Plus Vectored Interrupt Bug
Plus Vectored Interrupts
On the Amstrad Plus and GX4000 it is possible to use Z80 Interrupt mode 2 (IM 2). When maskable interrupts are enabled (EI) and the interrupt is acknowledged by the Z80, the ASIC will provide a vector which is put onto the bus.
This vector and Z80 register I are used to form an address:
(I*256)+vector
The Z80 will then read a 2-byte address which is the location of the interrupt handler.
Bit 0 of the vector will be 0. Bits 3..1 are generated by the ASIC based on the interrupt source (one of the DMA channels or raster interrupt). Bits 7..4 are defined by writing a value to the ASIC IVR register (at &6805 in the ASIC registers).
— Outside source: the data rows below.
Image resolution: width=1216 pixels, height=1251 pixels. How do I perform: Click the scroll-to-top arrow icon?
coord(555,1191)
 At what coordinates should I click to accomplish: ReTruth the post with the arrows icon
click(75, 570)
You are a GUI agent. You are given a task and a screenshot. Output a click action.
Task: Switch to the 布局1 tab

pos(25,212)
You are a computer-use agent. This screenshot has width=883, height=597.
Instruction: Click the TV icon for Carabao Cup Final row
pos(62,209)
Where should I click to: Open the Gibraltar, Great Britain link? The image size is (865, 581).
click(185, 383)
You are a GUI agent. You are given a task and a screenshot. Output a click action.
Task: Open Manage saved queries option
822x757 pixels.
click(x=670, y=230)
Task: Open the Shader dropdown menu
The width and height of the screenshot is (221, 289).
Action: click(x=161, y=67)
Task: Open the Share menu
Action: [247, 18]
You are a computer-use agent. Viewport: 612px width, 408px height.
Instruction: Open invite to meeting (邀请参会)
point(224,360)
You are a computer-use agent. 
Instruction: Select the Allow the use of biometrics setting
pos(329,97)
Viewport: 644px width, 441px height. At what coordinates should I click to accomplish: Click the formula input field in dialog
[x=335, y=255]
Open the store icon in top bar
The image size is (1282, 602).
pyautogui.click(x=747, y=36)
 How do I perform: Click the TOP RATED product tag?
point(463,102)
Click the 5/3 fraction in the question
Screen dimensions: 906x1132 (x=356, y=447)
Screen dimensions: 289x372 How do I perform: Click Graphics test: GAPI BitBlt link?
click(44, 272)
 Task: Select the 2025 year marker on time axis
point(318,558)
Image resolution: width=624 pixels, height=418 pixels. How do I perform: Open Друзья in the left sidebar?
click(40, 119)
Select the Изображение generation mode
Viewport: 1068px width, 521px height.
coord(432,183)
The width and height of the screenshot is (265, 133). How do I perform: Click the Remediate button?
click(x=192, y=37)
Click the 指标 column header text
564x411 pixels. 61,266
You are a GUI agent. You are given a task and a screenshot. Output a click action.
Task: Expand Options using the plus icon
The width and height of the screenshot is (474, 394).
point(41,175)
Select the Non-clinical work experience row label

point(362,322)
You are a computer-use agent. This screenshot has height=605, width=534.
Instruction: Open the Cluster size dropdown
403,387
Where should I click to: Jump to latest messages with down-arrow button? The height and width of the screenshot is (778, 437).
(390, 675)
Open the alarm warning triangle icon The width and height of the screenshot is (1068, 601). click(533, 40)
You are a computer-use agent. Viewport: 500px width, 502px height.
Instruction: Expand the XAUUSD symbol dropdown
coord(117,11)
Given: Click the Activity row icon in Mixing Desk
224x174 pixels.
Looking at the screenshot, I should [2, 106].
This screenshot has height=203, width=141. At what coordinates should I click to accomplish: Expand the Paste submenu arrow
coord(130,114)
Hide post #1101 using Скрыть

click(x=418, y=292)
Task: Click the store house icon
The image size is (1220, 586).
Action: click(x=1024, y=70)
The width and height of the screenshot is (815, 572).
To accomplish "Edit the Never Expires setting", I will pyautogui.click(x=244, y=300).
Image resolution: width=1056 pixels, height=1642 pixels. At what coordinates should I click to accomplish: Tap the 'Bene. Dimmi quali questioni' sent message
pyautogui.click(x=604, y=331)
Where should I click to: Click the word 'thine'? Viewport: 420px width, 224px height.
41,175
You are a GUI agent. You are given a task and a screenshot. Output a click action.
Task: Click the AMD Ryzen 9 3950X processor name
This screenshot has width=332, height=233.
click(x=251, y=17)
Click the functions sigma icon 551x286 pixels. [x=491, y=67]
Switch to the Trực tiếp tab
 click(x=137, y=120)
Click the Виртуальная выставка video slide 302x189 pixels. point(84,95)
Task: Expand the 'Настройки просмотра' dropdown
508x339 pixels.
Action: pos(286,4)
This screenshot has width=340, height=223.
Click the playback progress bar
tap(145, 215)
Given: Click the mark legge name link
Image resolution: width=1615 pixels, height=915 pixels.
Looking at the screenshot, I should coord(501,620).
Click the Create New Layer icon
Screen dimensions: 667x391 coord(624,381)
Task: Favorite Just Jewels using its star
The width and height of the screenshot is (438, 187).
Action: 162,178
The raster interrupt interrupt comes from the CPC compatible 52-line interrupt OR the Plus programmable line interrupt (PRI at &6800 in the ASIC registers).
Bit 0 of IVR is set to 1 at power-on but the other bits are undefined, so you should either:
- Set the IVR value by writing to 6805 after unlocking the asic and making the registers visible
e.g.
... di call asic_unlock ld bc,&7fb8 out (c),c ld a,1 ld (&6805),a ld a,&40 ld i,a ld hl,dma0_handler ld (&4000),hl ld hl,dma1_handler ld (&4002),hl ld hl,dma2_handler ld (&4006),hl ld hl,raster_handler ld (&4008),hl im 2 ei ...
- OR, you can repeat the same interrupt function handlers through the entire 256 byte vector range.
e.g.
... di ld a,&40 ld i,a ld hl,dma0_handler ld (&4000),hl ld hl,dma1_handler ld (&4002),hl ld hl,dma2_handler ld (&4006),hl ld hl,raster_handler ld (&4008),hl ld hl,&4000 ld de,&400a ld bc,256-&a ldir im 2 ei ...
See Arnold_V_Specs_Revised for more information.
The Vectored Interrupt Bug
The Vectored interrupts are bugged. Amstrad knew about this and removed information about the IVR register and vectored interrupt from later ASIC specification documents.
Following discussions on cpcwiki involving roudoudou, Longshot, gerald, arnoldemu and dragon the cause of the bug has been identified, through testing and from analysis by gerald with his logic analyzer and a workaround has been identified.
The bug relates to the raster interrupt. When a raster interrupt is acknowledged sometimes the vector will be 6 (for raster interrupt) or 4 (for dma channel 0 - the lowest priority interrupt).
- If the instruction at the time of interrupt acknowledge is located in a memory region where A13=0 then the bug happens. The bug is not dependent on RAM or ROM or I register value. The location of the instruction is important. The bug also doesn't seem to happen when the instruction is purely based on opcode read operation (e.g. single byte opcodes that don't read/write memory).
- If the instruction at the time of interrupt acknowledge is located in a memory region where A13=1 then the bug doesn't happen. Therefore to workaround the issue put your code between &2000-&3fff, &6000-&7fff, &a000-&bfff, &e000-&ffff. You can place your I value anywhere and the code for your interrupt handlers can
be anywhere.
Technical
The bug is related to logic around link LK106 and IC IC116 near the Z80 which relates to the Z80 signals /IORQ, /RESET, A13 and /WAIT, but the exact reason this logic is here is not known.
See 
Logic analysis:
http://www.cpcwiki.eu/index.php/File:IM2_Plus_Ack_Bug.png
When a raster interrupt is pending it has been found that the ASIC sees two interrupt acknowledge from the Z80.
With the first, it will auto-clear the raster interrupt, record the information in the DCSR register and output the raster interrupt vector onto the bus.
When it sees the second, because the raster interrupt has been seen and no DMA interrupts are pending, it defaults to the the vector for DMA channel 0.
The logic around the Z80 shortens or lengthens the IORQ based on A13 and that is why the bug doesn't happen when A13=1.